Records from a data collection
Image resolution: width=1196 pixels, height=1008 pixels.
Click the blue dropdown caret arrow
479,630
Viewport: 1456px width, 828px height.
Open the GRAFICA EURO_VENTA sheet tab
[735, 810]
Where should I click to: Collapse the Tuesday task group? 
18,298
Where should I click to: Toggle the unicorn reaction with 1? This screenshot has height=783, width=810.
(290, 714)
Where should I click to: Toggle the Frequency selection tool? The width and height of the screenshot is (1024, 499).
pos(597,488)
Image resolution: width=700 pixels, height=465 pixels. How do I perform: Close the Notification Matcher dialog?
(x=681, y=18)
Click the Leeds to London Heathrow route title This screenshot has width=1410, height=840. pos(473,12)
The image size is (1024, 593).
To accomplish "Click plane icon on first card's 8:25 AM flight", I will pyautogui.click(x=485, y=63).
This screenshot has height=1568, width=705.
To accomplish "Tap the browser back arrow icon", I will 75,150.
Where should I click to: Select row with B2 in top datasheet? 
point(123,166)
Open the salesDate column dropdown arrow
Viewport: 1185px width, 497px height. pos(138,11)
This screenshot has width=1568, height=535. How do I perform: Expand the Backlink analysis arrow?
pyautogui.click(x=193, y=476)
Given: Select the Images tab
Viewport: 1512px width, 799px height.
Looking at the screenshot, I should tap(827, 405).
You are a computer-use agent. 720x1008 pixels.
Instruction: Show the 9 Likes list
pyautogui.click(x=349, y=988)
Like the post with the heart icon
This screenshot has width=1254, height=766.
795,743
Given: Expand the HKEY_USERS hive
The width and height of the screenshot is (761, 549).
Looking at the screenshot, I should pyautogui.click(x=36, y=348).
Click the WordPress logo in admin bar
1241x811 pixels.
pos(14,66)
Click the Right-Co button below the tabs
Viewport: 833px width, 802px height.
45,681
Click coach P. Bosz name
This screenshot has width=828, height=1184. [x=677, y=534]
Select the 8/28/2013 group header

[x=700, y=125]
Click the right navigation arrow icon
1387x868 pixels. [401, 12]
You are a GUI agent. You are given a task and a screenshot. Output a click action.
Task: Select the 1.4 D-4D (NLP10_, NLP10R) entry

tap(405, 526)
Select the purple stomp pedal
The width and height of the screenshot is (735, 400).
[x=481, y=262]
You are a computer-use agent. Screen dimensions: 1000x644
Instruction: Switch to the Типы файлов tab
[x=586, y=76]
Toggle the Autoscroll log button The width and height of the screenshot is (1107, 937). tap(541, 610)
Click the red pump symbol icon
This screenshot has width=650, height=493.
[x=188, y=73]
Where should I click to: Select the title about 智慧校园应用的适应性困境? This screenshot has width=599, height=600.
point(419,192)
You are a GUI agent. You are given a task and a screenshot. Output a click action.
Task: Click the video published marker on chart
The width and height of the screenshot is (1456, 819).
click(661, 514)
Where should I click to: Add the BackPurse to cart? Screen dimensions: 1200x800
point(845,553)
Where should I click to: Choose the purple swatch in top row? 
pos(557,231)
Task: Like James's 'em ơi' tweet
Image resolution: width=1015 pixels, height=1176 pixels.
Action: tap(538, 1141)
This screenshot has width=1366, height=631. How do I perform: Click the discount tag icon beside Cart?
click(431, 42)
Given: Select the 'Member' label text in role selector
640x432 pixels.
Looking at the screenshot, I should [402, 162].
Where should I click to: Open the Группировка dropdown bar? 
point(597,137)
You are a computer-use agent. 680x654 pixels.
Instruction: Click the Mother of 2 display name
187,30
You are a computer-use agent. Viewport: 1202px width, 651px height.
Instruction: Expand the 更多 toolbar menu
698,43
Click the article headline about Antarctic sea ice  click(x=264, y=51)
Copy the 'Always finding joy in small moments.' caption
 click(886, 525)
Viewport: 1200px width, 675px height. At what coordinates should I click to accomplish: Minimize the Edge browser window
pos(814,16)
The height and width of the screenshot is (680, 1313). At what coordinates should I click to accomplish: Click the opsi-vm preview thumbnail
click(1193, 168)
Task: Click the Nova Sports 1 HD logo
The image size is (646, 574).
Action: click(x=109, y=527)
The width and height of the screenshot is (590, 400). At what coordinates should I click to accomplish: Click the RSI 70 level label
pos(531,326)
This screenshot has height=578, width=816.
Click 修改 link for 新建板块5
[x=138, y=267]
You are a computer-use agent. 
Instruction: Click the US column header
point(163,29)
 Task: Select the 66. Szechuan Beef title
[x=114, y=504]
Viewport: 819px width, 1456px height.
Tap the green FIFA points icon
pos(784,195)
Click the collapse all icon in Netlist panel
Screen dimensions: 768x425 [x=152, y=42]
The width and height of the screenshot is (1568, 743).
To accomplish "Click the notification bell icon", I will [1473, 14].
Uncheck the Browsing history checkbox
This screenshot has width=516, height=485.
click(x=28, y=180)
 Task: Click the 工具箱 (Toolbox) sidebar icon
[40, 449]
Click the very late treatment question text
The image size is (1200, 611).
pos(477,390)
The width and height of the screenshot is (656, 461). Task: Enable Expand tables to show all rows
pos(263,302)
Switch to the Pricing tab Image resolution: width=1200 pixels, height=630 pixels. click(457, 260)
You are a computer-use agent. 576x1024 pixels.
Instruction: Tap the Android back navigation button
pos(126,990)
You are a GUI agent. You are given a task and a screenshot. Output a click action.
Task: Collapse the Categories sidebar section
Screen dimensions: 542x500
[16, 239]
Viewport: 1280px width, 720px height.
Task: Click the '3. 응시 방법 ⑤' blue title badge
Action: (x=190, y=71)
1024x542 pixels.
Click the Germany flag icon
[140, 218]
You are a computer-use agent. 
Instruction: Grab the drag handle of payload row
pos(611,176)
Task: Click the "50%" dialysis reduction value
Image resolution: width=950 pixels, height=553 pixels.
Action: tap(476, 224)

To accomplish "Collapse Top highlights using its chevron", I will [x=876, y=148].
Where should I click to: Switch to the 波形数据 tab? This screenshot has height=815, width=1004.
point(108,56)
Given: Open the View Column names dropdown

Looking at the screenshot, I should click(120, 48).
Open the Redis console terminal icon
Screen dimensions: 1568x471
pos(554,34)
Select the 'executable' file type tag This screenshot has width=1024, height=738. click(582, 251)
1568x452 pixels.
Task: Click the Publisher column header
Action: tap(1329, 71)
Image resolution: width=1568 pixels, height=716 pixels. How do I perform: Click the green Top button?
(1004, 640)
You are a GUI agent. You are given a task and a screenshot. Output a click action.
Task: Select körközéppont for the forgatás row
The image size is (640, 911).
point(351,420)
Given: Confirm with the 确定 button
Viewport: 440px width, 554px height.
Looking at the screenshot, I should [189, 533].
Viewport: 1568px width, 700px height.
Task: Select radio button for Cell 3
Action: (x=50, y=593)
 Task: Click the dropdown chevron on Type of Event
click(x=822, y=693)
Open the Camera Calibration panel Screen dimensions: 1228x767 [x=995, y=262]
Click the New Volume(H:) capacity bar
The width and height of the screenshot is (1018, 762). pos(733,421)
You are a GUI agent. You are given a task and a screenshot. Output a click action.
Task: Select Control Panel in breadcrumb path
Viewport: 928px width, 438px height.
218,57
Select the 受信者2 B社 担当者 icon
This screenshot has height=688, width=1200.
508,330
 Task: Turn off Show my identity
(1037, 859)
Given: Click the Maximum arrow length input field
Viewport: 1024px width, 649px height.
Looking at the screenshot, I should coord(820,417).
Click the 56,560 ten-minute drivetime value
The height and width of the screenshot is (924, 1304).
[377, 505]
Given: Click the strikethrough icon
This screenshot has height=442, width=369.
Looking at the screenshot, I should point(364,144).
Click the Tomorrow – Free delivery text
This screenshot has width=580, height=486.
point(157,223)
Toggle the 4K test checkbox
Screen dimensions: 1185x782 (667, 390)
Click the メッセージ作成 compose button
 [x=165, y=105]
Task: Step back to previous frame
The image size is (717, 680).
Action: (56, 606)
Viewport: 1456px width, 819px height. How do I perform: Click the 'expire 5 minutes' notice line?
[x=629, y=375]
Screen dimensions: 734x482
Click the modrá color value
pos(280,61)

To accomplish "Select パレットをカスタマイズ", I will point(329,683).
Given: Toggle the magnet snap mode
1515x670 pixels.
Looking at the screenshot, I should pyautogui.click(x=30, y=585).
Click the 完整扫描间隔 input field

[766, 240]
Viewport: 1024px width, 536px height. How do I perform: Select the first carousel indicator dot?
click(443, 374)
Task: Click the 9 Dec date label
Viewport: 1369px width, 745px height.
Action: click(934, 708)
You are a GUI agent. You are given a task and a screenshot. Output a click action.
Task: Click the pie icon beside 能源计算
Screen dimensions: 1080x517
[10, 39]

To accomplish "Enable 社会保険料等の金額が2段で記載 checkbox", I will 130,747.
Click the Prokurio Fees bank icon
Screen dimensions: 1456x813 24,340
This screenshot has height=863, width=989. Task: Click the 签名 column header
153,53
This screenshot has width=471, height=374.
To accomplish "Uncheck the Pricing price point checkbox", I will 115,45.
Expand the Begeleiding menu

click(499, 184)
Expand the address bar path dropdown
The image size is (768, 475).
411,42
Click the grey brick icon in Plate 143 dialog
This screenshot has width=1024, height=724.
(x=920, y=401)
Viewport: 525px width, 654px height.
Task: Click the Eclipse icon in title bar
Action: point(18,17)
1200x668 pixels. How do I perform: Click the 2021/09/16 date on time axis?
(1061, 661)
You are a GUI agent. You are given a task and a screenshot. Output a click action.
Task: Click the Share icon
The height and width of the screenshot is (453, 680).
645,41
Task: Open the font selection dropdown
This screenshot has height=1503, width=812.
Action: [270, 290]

### Exercise aim
Take exactly the lines from the one containing "Task: Click the 9 Dec date label" through the one containing "Task: Open the font selection dropdown" in the data above, and output them with nothing added.

### Answer to this task
Task: Click the 9 Dec date label
Viewport: 1369px width, 745px height.
Action: click(934, 708)
You are a GUI agent. You are given a task and a screenshot. Output a click action.
Task: Click the pie icon beside 能源计算
Screen dimensions: 1080x517
[10, 39]

To accomplish "Enable 社会保険料等の金額が2段で記載 checkbox", I will 130,747.
Click the Prokurio Fees bank icon
Screen dimensions: 1456x813 24,340
This screenshot has height=863, width=989. Task: Click the 签名 column header
153,53
This screenshot has width=471, height=374.
To accomplish "Uncheck the Pricing price point checkbox", I will 115,45.
Expand the Begeleiding menu

click(499, 184)
Expand the address bar path dropdown
The image size is (768, 475).
411,42
Click the grey brick icon in Plate 143 dialog
This screenshot has width=1024, height=724.
(x=920, y=401)
Viewport: 525px width, 654px height.
Task: Click the Eclipse icon in title bar
Action: point(18,17)
1200x668 pixels. How do I perform: Click the 2021/09/16 date on time axis?
(1061, 661)
You are a GUI agent. You are given a task and a screenshot. Output a click action.
Task: Click the Share icon
The height and width of the screenshot is (453, 680).
645,41
Task: Open the font selection dropdown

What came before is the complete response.